A Beginner’s Guide to Forex

Foreign currency exchange – or Forex – is a complex and intricate process, with even professional traders struggling to understand it completely. But with over £4 trillion being traded every day in the Forex market, it can be a highly lucrative and profitable business.

While Forex trading is a popular route for a number of people trying to make money online, diving straight in can be daunting. Luckily, we’re here to help with our beginner’s guide to Forex. Read on to discover exactly what Forex is, how you can make money trading currency and the essentials all traders need to know.

The basics

First things first, in order to make money online, you must understand the basics. Essentially, Forex is the process of converting one currency into another. Generally, currency is converted for ecommerce, trading and tourism purposes, but there are a number of reasons that people would exchange currency.

The Forex global trading market is the largest in the world, based on trading volume and is open 24 hours a day, 7 days a week.
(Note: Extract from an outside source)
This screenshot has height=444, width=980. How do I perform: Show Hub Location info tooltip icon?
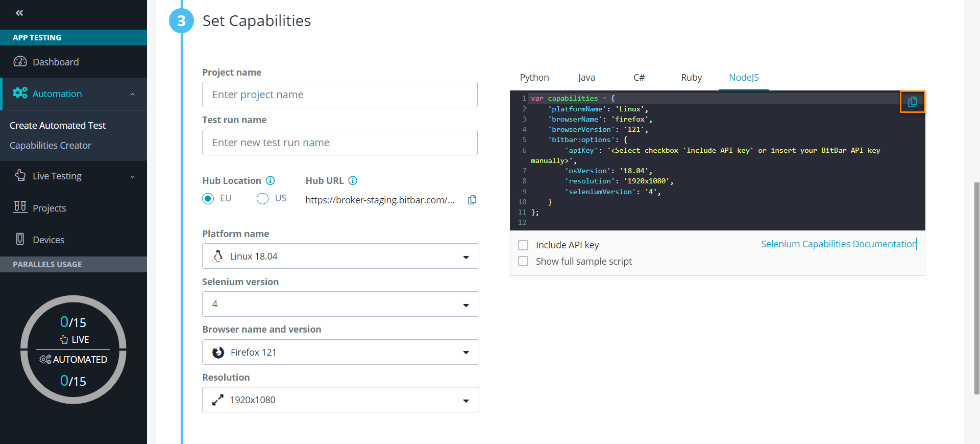(271, 180)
So, wherever in the world you are, whatever time of day it is, you can stay on top of your currency exchanges.

When starting to trade, you may find yourself slightly overwhelmed by some of the jargon. It may be beneficial to take a look at a glossary beforehand to familiarise yourself with the language used.

Boosting your income

Once you understand the basics of trading, you’ll need to learn how to predict and understand trends in order to trade effectively. By estimating when currency rates will dip or rise, you can figure out the best times to spend your money and increase your overall return.

Of course, the amount of money you can make through Forex trading is dependent on a number of factors. Firstly, how much money you’re willing to trade will affect the potential return. The more money you put in, the more you can get out. Trading in any form has no guaranteed results and so each trade is a risk. The larger your account, the less risk there is on smaller trades.

So, for instance, if you have £1000 in your account, a £10 trade would be only a 1% risk, whereas £100 would increase to 10%. While there is no guarantee when it comes to trading, you should aim for a win rate of at least 50%. That means you should be winning at least half of your trades, with your wins ideally being higher reward trades to counteract any losses.

Forex is different to almost all other forms of trading as it is highly fast-paced. You need to be constantly up-to-date with the latest changes in currency, such as how the value of the Pound is changing. Even those with years of trading experience may struggle to keep up with the constant highs and lows. Because of this, you must be dedicated and willing to put in the time if you want to be successful in Forex trading, so it may not suit everyone.

That said, due to the fast-paced nature of Forex, you can make large amounts of money fairly quickly with the right trading discipline, as there is always demand from another buyer. So, you’ll never be left with a lot of currency that you cannot get rid of. The market is also open 24 hours a day and so you can trade around the clock, making it an easy entry into the trading world.